→ **Task brief**: Transcribe all data verbatim. Skip the pictures.

→ **The input**:
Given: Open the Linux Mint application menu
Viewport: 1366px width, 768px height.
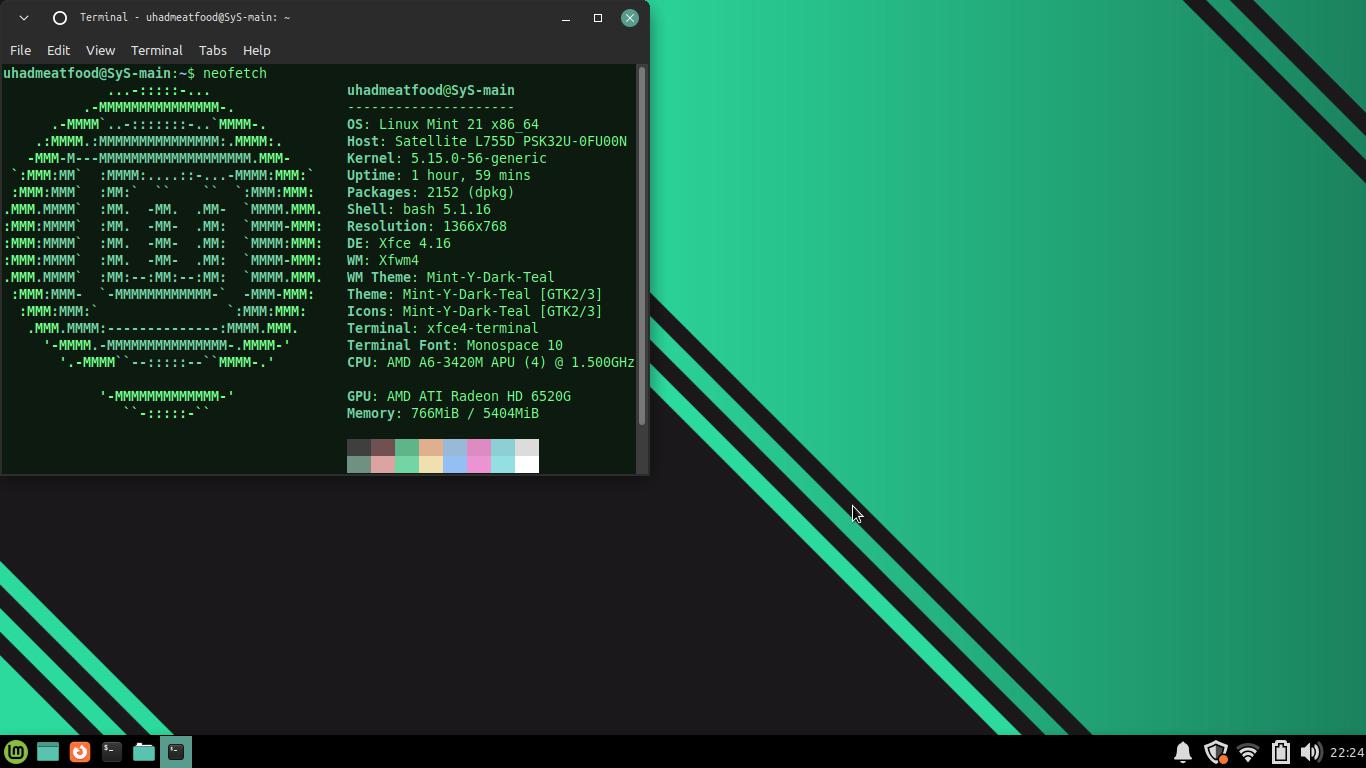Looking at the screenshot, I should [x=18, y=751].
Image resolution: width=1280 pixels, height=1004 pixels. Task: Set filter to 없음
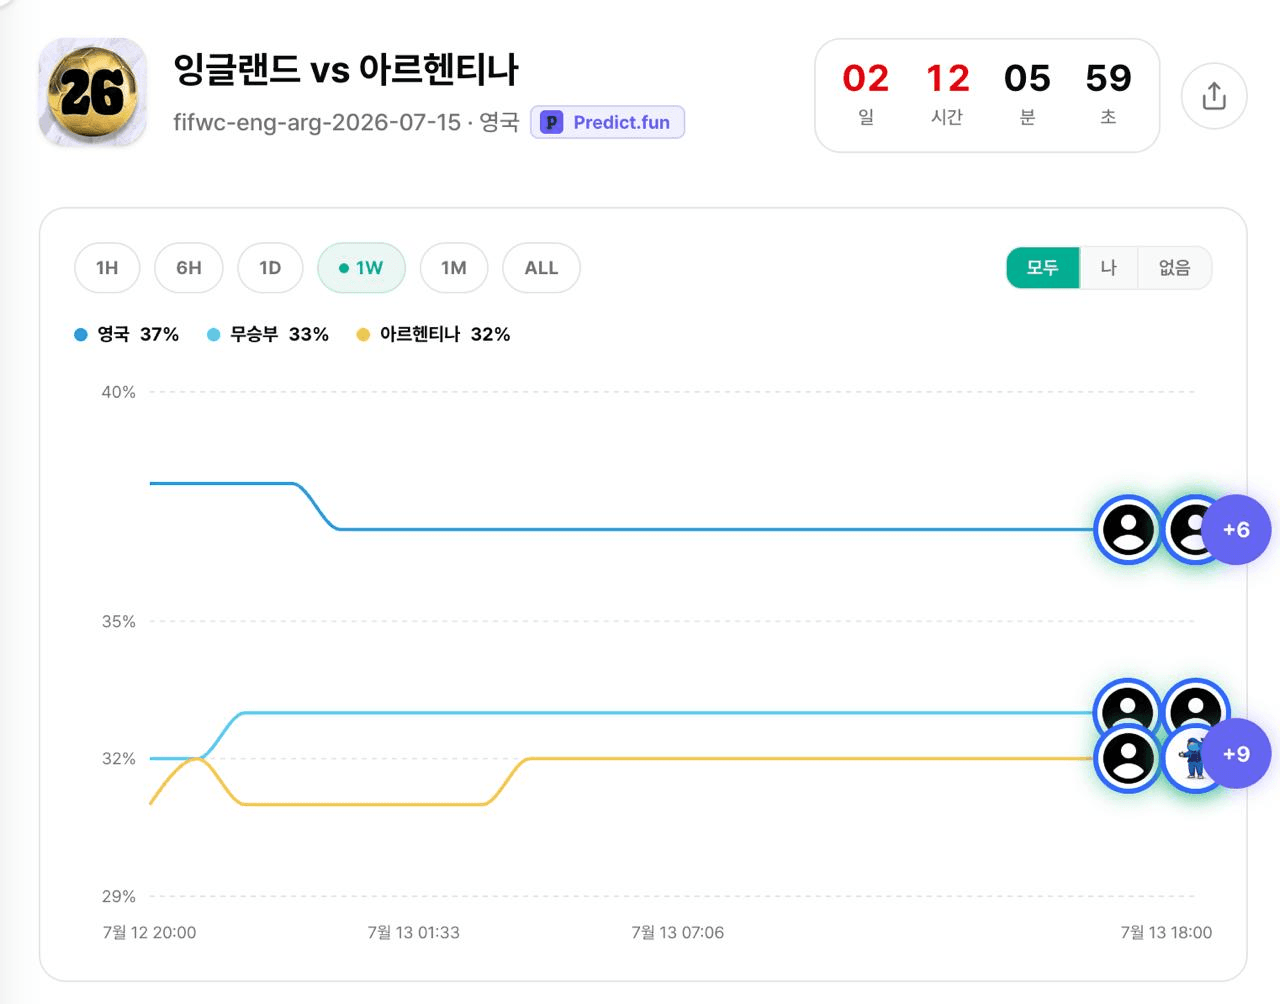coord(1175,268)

→ **Your response**:
Given: Open the Linux Mint application menu
Viewport: 1366px width, 768px height.
Looking at the screenshot, I should [x=18, y=751].
Image resolution: width=1280 pixels, height=1004 pixels. Task: Set filter to 없음
coord(1175,268)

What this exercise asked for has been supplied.